Table 10 Optimal parameters of selected models used to estimate the costs of drip irrigation systems.

Conclusion

Estimation of construction costs is generally based on qualitative criteria derived from the experience of experts, which are not very practical due to the impossibility of direct use in mathematical models. Traditionally, a modeler has to use trial and error to build mathematical models such as artificial neural networks for different input combinations, which is very time-consuming because the modeler needs to train and test different models with all possible input combinations. Various machine learning and artificial intelligence algorithms make it possible to identify the best data with the highest evaluation criteria and achieve accurate and low-error modeling by spending the least time and cost. The modeling technique also makes it possible to estimate any output based on the input variables with accurate data and knowledge of the relationships between the characteristics and get an acceptable result. Therefore, using knowledge-based and numerical methods, which are difficult to access all the required parameters, or require a lot of time and money to measure them, have received less attention from researchers. In contrast, data-based computational intelligence models are used, which have high accuracy and reliability and require fewer and more accessible input parameters. In this regard, research was conducted to use machine learning algorithms and feature selection to model the early-stage cost of drip irrigation systems in Iran. The result of this extensive study showed that:

• The results of different feature selection methods showed that the FeatureSelect tool is one of the best approaches for feature selection from a large number of feature sets, and the results of this tool make artificial intelligence models deliver better output.

• Generally; the accuracy of the evaluation criteria of the models in the section of all features (10 out of 39) was better than the features before the design phase (7 out of 18). The reason is clear; more important variables were involved in estimating and modeling.

• In both sectors, all models have better estimated the total cost and the farm because the characteristics have a higher correlation with the total cost and this was seen in the results. Of course, the accuracy of the modeling of different cost parts was also appropriate; it means close correlations and small errors.

• It is natural that the evaluation criteria are higher in the training phase, but its insignificant difference with the test phase showed the accurate learning of the models and its acceptable estimation and modeling.

• As an important point, it should be said that with the features before the design phase, accurate modeling of the cost of pressurized irrigation systems can be done.

• The excellent results of the features section before the design stage indicated that suitable modeling can be achieved using the least features. Also, the cost estimation software for pressurized irrigation systems can be developed with the least input data.

• Among the different data mining models, it showed that ANN and SVM models had the best estimates, and it is interesting that such results were obtained in most of the water and environmental science and engineering studies.

Currently, decisions by engineers, consultants, and policymakers to allocate budgets for pressurized irrigation systems are based on experience or traditional calculations.

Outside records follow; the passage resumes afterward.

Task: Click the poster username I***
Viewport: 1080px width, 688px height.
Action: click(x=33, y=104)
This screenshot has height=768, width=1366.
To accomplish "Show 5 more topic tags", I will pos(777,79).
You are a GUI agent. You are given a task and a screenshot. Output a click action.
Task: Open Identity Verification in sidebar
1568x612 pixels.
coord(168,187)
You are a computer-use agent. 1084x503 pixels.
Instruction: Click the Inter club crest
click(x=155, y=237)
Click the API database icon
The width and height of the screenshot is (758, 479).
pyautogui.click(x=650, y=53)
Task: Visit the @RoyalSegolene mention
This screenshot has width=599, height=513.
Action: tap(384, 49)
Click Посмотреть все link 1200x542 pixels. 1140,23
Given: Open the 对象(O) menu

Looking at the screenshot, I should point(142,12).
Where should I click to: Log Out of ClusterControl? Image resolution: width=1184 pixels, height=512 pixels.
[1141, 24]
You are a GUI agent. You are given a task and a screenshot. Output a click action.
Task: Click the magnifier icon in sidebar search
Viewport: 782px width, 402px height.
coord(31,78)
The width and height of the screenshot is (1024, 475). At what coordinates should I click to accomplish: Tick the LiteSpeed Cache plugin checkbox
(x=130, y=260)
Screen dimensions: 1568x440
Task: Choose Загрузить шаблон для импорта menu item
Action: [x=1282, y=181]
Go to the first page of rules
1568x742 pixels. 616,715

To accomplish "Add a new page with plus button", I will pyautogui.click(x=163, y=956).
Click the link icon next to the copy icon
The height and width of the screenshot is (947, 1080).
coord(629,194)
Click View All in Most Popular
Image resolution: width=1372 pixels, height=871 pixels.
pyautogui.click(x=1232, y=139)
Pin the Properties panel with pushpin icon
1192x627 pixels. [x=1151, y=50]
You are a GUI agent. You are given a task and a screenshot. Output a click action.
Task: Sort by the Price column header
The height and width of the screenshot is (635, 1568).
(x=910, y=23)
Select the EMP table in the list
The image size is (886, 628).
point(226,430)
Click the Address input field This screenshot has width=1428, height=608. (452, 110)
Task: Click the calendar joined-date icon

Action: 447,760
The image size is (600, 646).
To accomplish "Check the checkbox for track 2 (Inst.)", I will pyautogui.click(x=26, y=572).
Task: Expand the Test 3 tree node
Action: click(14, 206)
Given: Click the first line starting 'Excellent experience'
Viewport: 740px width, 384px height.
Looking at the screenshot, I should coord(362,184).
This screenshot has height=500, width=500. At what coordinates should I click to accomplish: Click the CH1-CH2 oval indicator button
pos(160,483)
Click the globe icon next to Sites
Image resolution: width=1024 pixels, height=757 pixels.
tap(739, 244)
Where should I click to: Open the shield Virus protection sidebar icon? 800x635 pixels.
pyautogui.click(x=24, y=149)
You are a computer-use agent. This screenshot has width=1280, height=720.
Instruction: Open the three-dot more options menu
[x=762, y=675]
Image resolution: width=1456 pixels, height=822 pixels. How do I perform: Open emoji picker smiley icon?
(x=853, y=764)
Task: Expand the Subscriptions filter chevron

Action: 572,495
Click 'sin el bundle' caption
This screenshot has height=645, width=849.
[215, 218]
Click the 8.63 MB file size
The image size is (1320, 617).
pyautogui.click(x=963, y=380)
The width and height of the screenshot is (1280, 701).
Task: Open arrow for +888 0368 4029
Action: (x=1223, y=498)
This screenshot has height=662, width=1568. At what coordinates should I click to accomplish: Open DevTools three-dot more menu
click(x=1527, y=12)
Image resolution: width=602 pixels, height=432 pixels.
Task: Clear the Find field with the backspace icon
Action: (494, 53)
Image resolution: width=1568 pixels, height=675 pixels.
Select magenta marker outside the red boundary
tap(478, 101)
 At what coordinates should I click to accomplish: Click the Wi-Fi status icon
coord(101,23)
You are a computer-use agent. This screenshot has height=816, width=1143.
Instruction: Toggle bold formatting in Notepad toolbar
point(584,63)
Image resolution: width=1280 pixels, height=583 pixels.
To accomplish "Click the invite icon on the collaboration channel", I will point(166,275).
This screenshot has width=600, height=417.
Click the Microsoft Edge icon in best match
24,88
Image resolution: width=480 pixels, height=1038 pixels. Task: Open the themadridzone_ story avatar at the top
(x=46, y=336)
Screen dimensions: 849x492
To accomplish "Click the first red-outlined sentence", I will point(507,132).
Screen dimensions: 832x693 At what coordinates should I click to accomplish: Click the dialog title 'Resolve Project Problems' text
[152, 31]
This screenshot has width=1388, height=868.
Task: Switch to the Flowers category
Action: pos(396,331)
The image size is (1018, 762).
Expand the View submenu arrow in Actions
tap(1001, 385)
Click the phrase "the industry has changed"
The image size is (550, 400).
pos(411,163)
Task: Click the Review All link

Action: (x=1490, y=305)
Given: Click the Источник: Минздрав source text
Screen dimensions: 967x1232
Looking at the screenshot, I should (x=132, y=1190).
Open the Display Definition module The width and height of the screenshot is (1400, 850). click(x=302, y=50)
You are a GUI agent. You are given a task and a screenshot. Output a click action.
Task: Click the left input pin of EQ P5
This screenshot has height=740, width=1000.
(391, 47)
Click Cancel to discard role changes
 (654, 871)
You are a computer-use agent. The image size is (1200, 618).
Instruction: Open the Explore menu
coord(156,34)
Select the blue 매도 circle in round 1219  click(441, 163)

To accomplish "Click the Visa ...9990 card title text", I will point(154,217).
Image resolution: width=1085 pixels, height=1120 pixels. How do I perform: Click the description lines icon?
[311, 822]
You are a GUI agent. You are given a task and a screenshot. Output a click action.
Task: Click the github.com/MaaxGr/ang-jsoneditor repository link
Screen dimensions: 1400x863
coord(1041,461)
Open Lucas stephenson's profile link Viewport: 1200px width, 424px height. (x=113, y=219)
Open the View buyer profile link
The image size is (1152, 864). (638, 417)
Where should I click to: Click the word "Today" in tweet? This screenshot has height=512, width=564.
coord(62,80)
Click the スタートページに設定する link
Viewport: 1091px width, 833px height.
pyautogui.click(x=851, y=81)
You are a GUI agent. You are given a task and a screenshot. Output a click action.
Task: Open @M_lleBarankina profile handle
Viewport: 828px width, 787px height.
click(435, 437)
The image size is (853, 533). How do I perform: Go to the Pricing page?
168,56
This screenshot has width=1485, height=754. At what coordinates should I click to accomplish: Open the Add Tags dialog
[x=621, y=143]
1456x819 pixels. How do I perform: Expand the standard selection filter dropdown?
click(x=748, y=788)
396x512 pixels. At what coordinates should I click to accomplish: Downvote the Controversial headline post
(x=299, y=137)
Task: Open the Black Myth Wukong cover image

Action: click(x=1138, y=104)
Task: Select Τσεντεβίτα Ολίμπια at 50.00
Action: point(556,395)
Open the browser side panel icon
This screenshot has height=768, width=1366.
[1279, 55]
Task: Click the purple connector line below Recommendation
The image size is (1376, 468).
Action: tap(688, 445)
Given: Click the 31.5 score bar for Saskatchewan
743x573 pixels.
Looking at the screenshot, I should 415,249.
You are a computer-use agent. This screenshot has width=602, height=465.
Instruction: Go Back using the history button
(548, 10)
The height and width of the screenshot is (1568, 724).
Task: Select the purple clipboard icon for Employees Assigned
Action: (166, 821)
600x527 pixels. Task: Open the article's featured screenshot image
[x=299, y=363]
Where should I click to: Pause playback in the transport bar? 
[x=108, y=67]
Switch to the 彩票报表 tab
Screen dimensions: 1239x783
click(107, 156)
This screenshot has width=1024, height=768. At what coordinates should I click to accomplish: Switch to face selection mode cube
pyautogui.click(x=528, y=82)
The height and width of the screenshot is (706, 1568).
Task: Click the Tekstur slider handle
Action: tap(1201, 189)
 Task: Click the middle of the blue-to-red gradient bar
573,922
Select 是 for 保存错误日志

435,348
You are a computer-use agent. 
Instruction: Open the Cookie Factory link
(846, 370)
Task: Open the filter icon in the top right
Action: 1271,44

However, the results of the feature selection methods in this study showed that by simply having or knowing a few important parameters that affect the costs of drip irrigation systems, it is possible to have an accurate estimate of the costs before design and implementation. Also, cost modeling helps managers make the best decisions in different situations. The general results of this research also showed that for ease of modeling the cost of different parts of drip irrigation systems, we can rely on the results of this research and obtain optimal models. Then, by modeling the cost of irrigation systems before implementing a system, one can have a correct understanding of the amount of costs and properly manage the budgeting for credit allocation.